**WORK INSTRUCTION:** Find "For every named" and "0.75KW直流驱动轮" in the records below. Copy the lines holding them and every line between, exactly, and no others.

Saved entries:

------

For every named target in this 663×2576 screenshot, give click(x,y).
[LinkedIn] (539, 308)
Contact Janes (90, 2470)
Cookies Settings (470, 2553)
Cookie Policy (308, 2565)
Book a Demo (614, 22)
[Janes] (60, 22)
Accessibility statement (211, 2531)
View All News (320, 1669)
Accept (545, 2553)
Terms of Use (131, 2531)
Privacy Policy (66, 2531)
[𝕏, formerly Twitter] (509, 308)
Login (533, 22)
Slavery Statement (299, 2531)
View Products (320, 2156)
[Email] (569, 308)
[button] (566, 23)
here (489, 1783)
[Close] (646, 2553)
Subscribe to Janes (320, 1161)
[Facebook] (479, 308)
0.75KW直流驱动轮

------

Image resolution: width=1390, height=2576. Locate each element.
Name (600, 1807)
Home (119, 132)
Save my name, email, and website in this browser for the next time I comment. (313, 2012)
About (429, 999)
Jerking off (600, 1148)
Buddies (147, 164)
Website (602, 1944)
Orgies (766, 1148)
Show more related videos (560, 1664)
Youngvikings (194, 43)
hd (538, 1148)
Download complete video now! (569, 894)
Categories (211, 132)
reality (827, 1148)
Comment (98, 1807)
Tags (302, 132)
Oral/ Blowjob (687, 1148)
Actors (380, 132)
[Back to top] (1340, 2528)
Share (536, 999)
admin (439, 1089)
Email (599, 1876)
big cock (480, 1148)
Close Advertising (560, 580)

------

**TASK RESULT:**
For every named target in this 663×2576 screenshot, give click(x,y).
[LinkedIn] (539, 308)
Contact Janes (90, 2470)
Cookies Settings (470, 2553)
Cookie Policy (308, 2565)
Book a Demo (614, 22)
[Janes] (60, 22)
Accessibility statement (211, 2531)
View All News (320, 1669)
Accept (545, 2553)
Terms of Use (131, 2531)
Privacy Policy (66, 2531)
[𝕏, formerly Twitter] (509, 308)
Login (533, 22)
Slavery Statement (299, 2531)
View Products (320, 2156)
[Email] (569, 308)
[button] (566, 23)
here (489, 1783)
[Close] (646, 2553)
Subscribe to Janes (320, 1161)
[Facebook] (479, 308)
0.75KW直流驱动轮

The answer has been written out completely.